Ils fonctionnent comme des ressources mises à disposition des créateurs pour répondre à ces diverses formes de contraintes et de gestes appris. Ils sont tous pensés comme des « garants » ou des « instances régulatrices » de l’expérience de lecture, c’est-à-dire des garde-fous qui visent à guider le lecteur et à éviter les problèmes identifiés. Enfin, si ces possibles sont des « discours d’autorité », ils ne sont pas pour autant autoritaires : ils s’équilibrent, se négocient, s’ajustent les uns aux autres.

À la lumière de ces éléments, nous pouvons redéfinir le « possible » comme le processus inférentiel qui permet de limiter les dysfonctionnements de l’espace éditorial et de maximiser ses vertus pour l’ensemble des acteurs qui s’en emparent. Les possibles sont donc des « occasions de faire sens », pour reprendre une définition des philosophes du langage (Laugier, 2009) ; pour autant, ces occasions sont toujours troublées par les aléas de la communication et les acteurs qui y prennent part. Ils s’organisent dans une « arène[19] des possibles », c’est-à-dire un espace social, langagier, médiatique, technique, éditorial où se font face des arguments et des situations de risque potentielles.

Dans cette perspective, le livre ou l’espace éditorial construits deviennent le miroir de ces débats. Étonnantes ou redondantes, certaines solutions traduisent précisément les forces exercées par les possibles. Par exemple, dans les différentes occurrences de Poreuse (ePub, mobi, PDF, livre imprimé) coexistent différentes configurations sémiotiques : des couleurs d’hyperliens qui signalent dans le textiel la présence d’une action possible et le fragment où mène le lien (bordeaux vers les fragments du personnage « Mathilde », orange vers ceux de « Guillaume », vert vers ceux de « Jacques »), des glyphes, en tête de chaque fragment, qui ont la même fonction d’identification. De plus, dans la version imprimée apparaissent aussi des polices de caractères différentes pour chaque personnage, qui prennent en charge les mêmes fonctionnements sémiotiques que les deux précédents. On pourrait penser qu’ils font double emploi, mais ce n'est pas le cas : le glyphe vient suppléer l'impossibilité de lire une couleur sur le support liseuse[20].

Fig. 1 - Notice de Poreuse (version iBooks) explicitant les différents configurations sémiotiques

Autrement dit : le textiel apparaît non seulement comme la manifestation des débats entre les acteurs, mais aussi comme la traduction de la force exercée du possible technique sur tous les autres. Il rend implicitement visible et compresse en même temps la superposition des plans de sa mise en œuvre : le fantôme de l’occurrence de Poreuse pour liseuse est présent dans la mémoire de l’occurrence de Poreuse pour tablette (le fichier ePub).
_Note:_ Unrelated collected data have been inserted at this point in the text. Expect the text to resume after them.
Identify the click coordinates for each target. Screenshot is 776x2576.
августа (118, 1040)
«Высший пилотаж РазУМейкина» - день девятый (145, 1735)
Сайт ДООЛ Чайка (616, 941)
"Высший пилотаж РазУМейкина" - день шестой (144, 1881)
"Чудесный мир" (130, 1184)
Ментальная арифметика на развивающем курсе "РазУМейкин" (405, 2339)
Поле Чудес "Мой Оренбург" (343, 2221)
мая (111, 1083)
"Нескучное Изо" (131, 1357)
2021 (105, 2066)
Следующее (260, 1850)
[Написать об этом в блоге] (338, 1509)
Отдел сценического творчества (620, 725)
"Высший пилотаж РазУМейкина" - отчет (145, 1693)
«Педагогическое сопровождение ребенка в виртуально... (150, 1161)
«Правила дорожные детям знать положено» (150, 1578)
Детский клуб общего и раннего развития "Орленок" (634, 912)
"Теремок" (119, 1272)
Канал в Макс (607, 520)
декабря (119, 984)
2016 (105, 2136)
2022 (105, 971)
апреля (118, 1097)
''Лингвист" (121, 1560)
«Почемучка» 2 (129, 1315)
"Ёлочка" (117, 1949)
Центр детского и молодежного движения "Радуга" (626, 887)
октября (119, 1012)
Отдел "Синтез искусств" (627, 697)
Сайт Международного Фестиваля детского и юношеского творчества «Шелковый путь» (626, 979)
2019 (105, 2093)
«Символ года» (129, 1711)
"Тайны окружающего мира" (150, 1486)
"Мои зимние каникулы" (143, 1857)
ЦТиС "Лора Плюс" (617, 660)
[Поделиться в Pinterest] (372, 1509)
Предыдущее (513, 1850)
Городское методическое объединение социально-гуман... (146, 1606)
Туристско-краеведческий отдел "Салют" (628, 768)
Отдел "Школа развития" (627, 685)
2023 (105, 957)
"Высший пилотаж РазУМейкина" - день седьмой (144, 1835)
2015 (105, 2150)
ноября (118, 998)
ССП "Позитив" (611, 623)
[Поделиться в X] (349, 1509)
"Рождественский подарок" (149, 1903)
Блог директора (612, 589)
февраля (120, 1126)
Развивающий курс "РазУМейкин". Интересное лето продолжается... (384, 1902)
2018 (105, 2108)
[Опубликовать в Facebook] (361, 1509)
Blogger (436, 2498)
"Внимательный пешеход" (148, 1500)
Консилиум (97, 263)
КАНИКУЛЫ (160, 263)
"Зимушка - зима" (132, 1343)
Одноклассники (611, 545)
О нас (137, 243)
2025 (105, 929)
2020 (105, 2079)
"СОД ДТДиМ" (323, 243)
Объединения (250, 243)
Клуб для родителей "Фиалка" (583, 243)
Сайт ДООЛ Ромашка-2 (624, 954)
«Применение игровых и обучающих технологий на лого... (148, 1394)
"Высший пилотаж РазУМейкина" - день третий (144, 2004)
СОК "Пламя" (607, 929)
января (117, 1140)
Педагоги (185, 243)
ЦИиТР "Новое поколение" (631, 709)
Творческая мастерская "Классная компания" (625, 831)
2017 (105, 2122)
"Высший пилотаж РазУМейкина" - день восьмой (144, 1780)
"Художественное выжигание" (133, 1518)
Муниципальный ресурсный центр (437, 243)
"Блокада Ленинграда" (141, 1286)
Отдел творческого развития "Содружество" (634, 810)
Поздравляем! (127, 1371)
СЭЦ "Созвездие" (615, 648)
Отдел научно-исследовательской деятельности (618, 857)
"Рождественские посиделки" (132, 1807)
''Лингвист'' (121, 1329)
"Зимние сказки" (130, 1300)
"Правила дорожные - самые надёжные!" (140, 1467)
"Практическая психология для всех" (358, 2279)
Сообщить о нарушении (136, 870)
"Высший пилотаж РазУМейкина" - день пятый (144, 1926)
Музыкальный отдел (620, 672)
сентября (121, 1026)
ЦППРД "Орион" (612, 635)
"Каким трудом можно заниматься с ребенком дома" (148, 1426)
Cette solution, qui comprime les plans de l’espace éditorial, n’est pas toujours retenue selon les projets. Nous proposons ci-dessous une exploration d’une autre « arène des possibles » avec La Croisée des Marelles, pour illustrer la diversité des cas et la pertinence du concept, qui permet de travailler un empan de situations.

c. La Croisée des Marelles : le triomphe des possibles techniques

La Croisée des marelles est un ouvrage à quatre mains puisqu’il est co-signé par Isabelle Pariente-Butterlin (texte) et Louise Imagine (photographies). Conçu comme textiel par la même équipe éditoriale que Poreuse (Christine Jeanney et Roxane Lecomte), cette œuvre présente la caractéristique de mêler 26 textes, 36 images et une vingtaine de fichiers audio, comme autant de fragments à combiner les uns aux autres et de « possibles » à explorer et à articuler.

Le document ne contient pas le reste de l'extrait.